Warnung vor brechenden Dämmen

„Ich bin jedes Mal verwirrt, wenn ich eine Warnung der Regierung höre,“ sagte eine Einwohnerin der Hauptstadt, deren Haus am Mittwochmorgen überflutet wurde. Yingluck erklärte indes: „Wir sagen die Wahrheit, wir verheimlichen nichts vor der Bevölkerung.“ Die Regierung könne die Krise nicht alleine bewältigen. „Wir müssen alle zusammenhalten und die Politik jetzt beiseitelassen“, sagte sie.

Bangkoks Gouverneur Sukhumbhand Paribatra von der Opposition hatte die Einwohner der Stadt wiederholt davor gewarnt, dass die Dämme brechen könnten - auch als die Regierung bereits Entwarnung gegeben hatte.

Der Kampf gegen das Hochwasser ging unterdessen weiter. Nach der Überflutung eines Industrieparks nördlich von Bangkok versuchten Rettungskräfte, ein weiteres Gewerbegebiet mit Sandsäcken zu schützen. Nach Angaben des Fernsehsenders MCOT forderten die lokalen Behörden die Anwohner auf, das Gebiet zu verlassen.

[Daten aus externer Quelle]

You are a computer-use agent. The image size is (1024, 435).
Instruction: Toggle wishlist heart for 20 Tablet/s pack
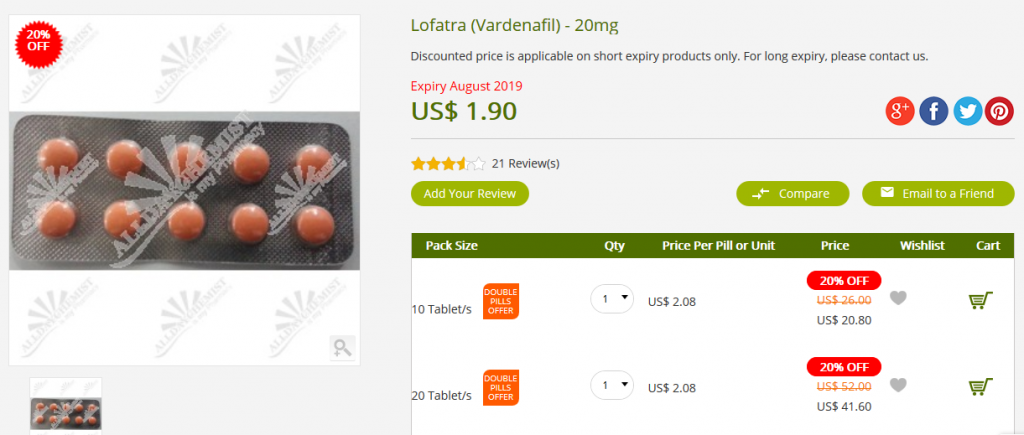pyautogui.click(x=899, y=385)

Auch Teile Bangkoks selbst waren weiterhin von den Wassermassen bedroht. Bereits am Dienstag standen etwa 200 Fabriken unter Wasser, der wirtschaftliche Schaden ist enorm. Mindestens 317 Menschen sind bislang beim schlimmsten Hochwasser in Thailand seit mehr als 50 Jahren ums Leben gekommen, 27 der 77 Provinzen des Landes stehen nach wie vor unter Wasser.